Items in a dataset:
· · · ·

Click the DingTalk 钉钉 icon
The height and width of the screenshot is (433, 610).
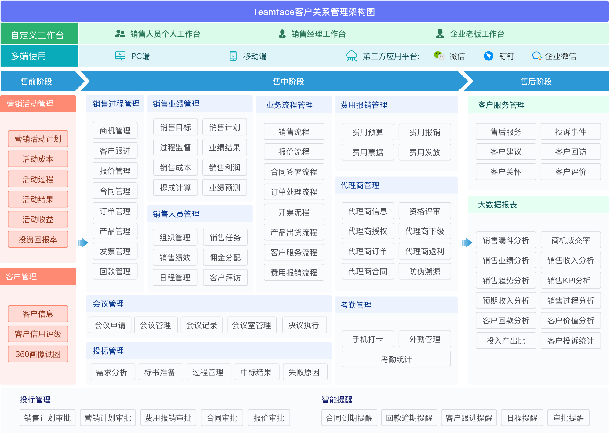[x=488, y=56]
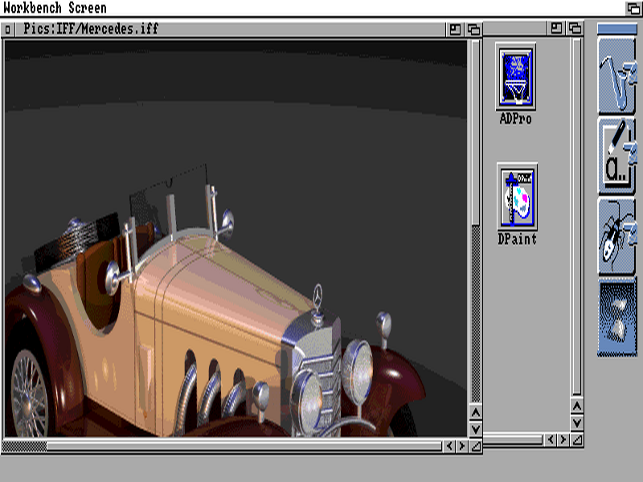This screenshot has width=643, height=482.
Task: Click the Workbench screen depth gadget
Action: point(633,8)
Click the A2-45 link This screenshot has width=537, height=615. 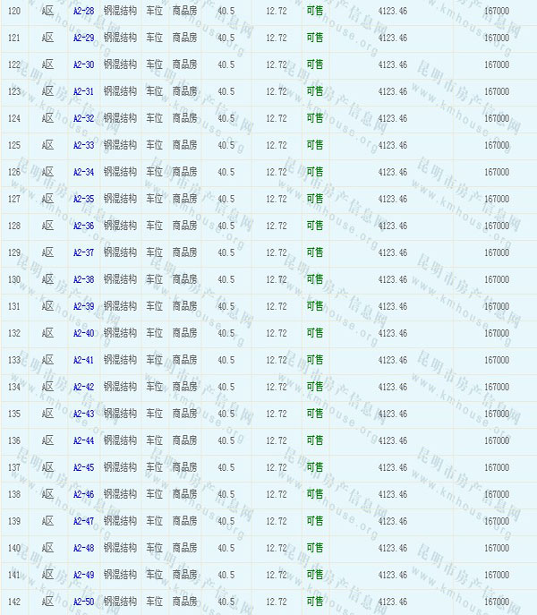[83, 467]
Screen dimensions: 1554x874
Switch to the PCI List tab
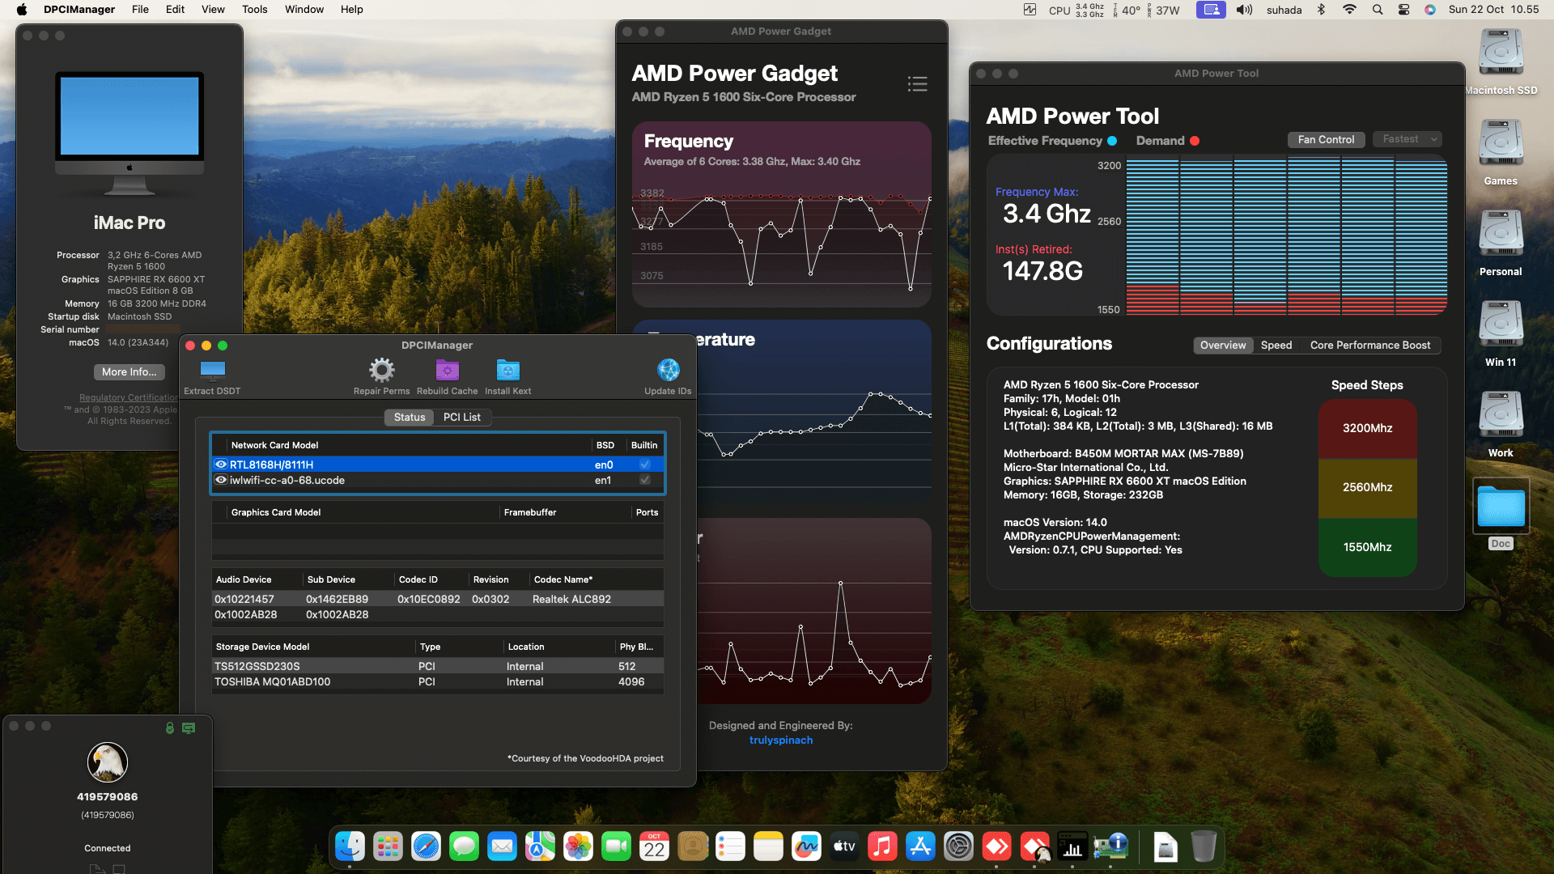[x=462, y=417]
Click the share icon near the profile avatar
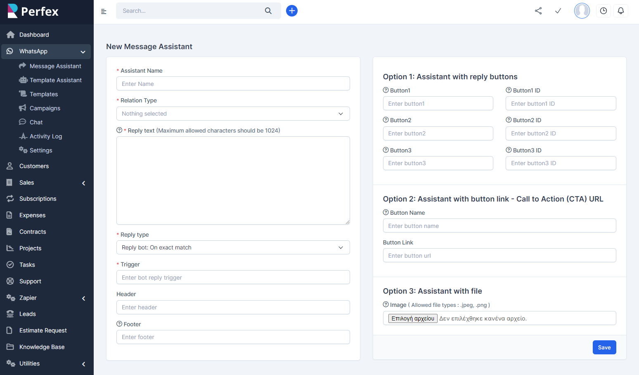The width and height of the screenshot is (639, 375). (x=538, y=11)
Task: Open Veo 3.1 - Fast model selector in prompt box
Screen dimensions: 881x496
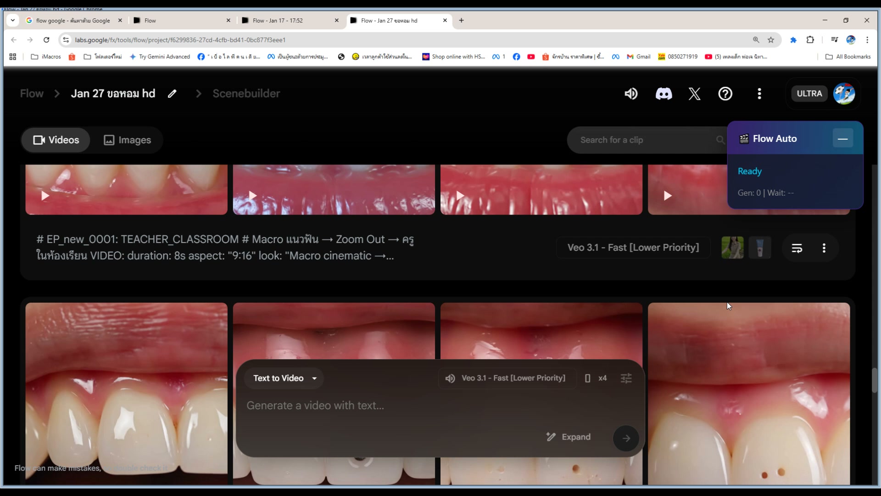Action: (513, 378)
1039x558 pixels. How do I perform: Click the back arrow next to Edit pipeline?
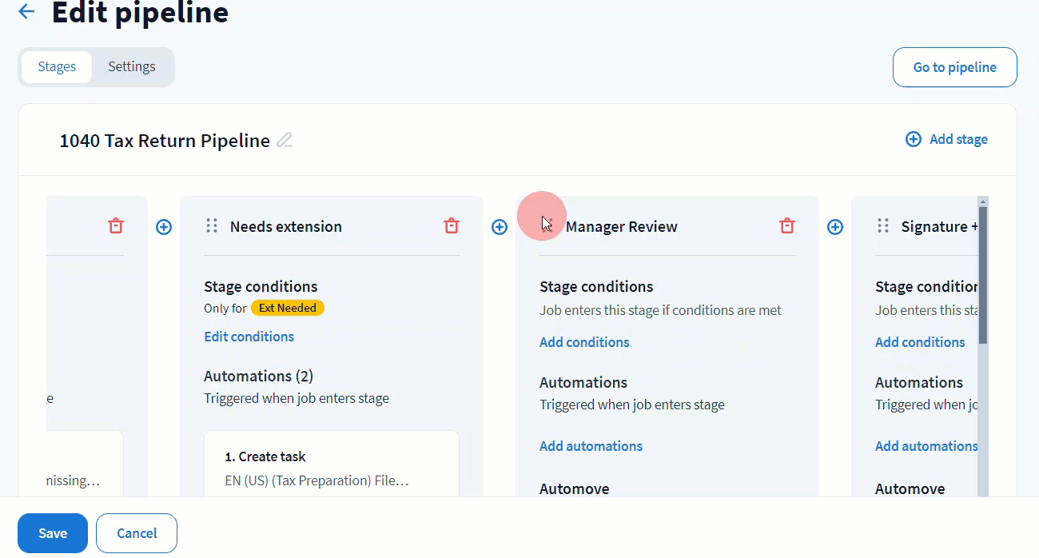coord(26,12)
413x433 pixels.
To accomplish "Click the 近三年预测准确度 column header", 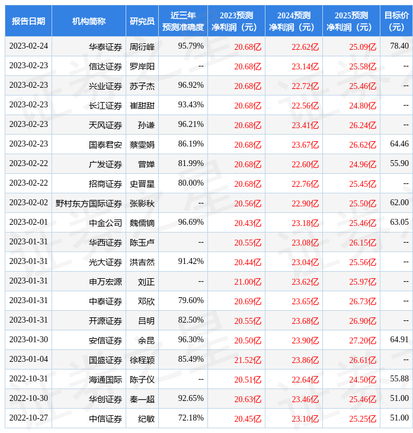I will (183, 21).
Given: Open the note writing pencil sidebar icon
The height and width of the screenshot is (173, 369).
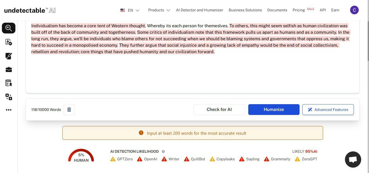Looking at the screenshot, I should [9, 56].
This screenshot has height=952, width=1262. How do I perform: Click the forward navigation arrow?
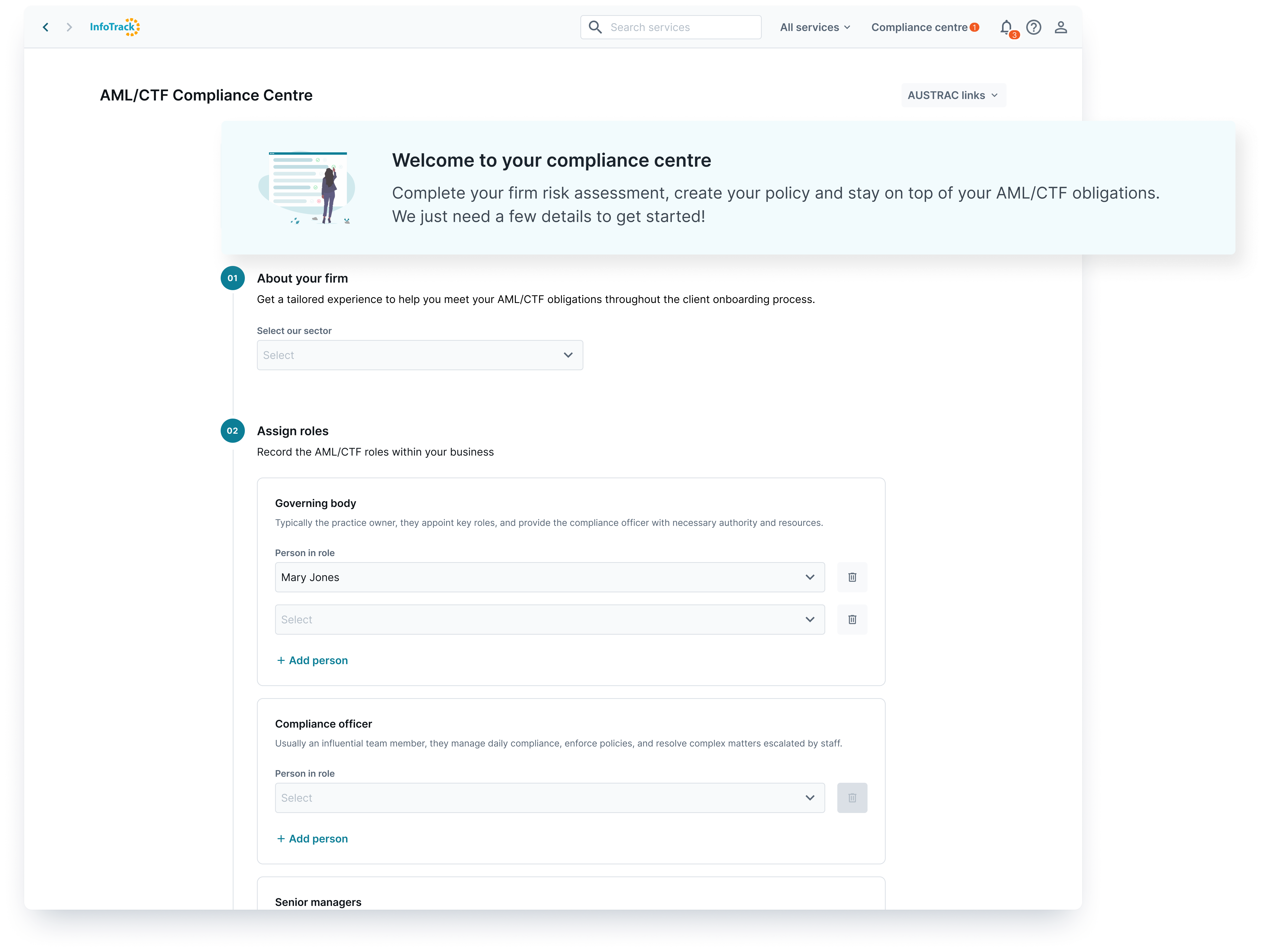tap(69, 27)
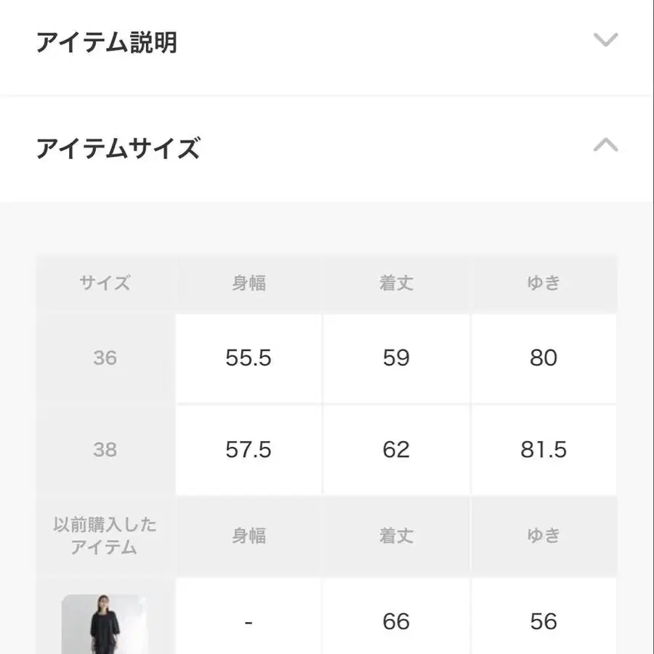Select the 55.5 body width cell
The height and width of the screenshot is (654, 654).
click(249, 358)
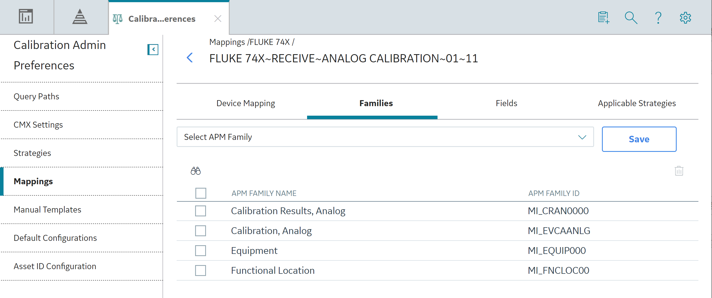Screen dimensions: 712x298
Task: Open the search magnifier icon
Action: 631,18
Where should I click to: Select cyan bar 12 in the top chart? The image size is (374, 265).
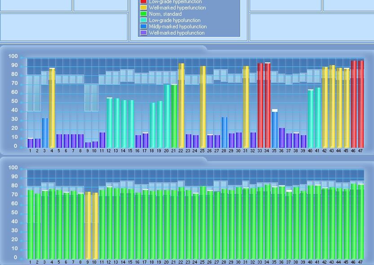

· · · ·

• **Written request**: Please render the lines from the line containing "This screenshot has height=952, width=1262." through the final line as a JSON list of strings, with one string per line and blank lines skipped. Omit the pictures.

• **Solved problem**:
[
  "This screenshot has height=952, width=1262. How do I perform: Click the forward navigation arrow?",
  "tap(69, 27)",
  "Select the 55.5 body width cell",
  "The height and width of the screenshot is (654, 654).",
  "click(249, 358)",
  "Screen dimensions: 712x298",
  "Task: Open the search magnifier icon",
  "Action: 631,18",
  "Where should I click to: Select cyan bar 12 in the top chart? The image size is (374, 265)."
]